Required action - Pictures excluded, copy word for word the lines from the one holding "Where should I" through the last line below.

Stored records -

########################################

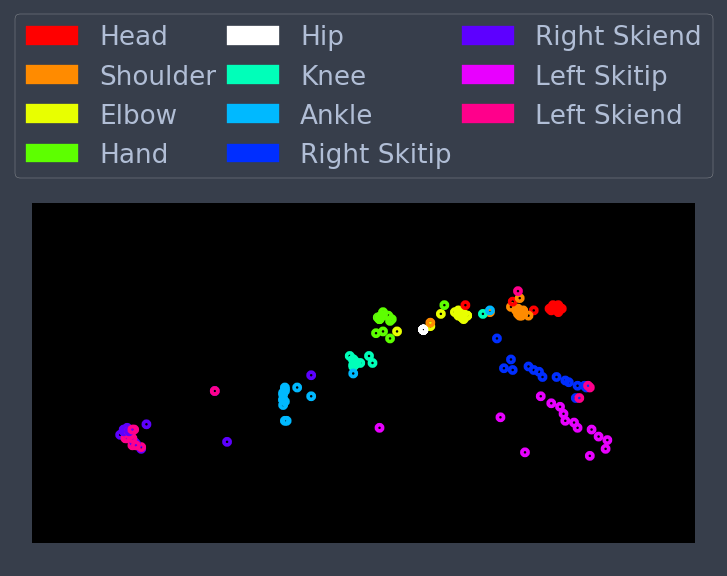Select the white Hip legend swatch
Viewport: 727px width, 576px height.
(253, 36)
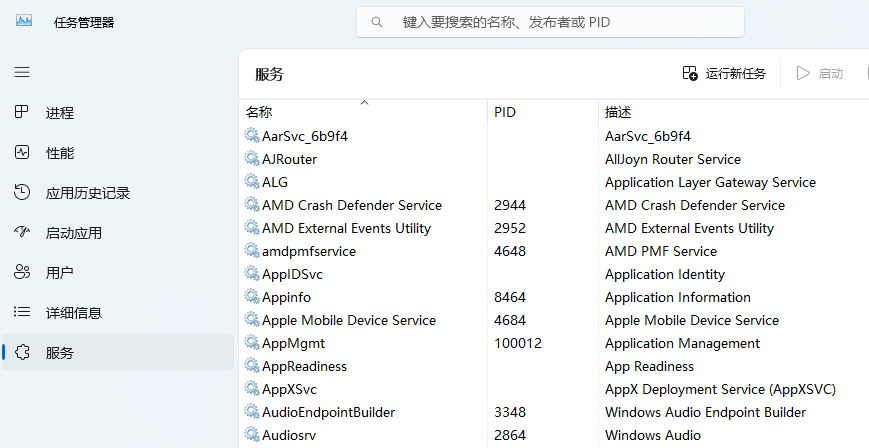Screen dimensions: 869x448
Task: Open the Startup apps (启动应用) icon
Action: coord(22,232)
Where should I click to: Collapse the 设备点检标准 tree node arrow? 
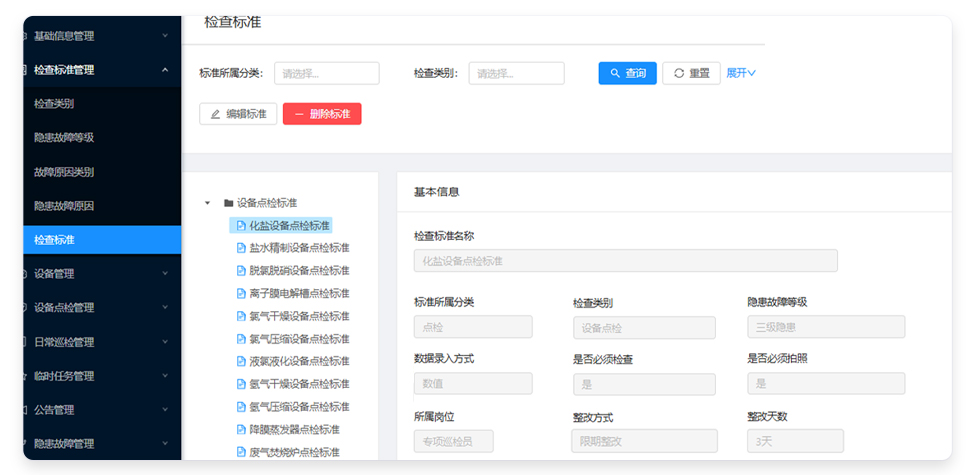(208, 203)
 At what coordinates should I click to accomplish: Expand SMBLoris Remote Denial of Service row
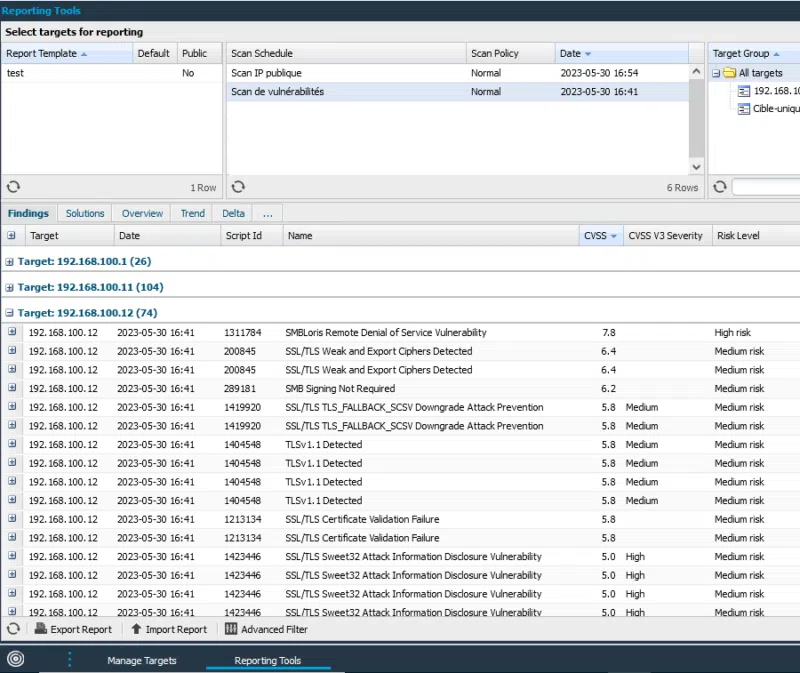point(12,332)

########################################

Written answer -
Where should I click to: Collapse the 设备点检标准 tree node arrow? 
(208, 203)
 At what coordinates should I click to accomplish: Expand SMBLoris Remote Denial of Service row
point(12,332)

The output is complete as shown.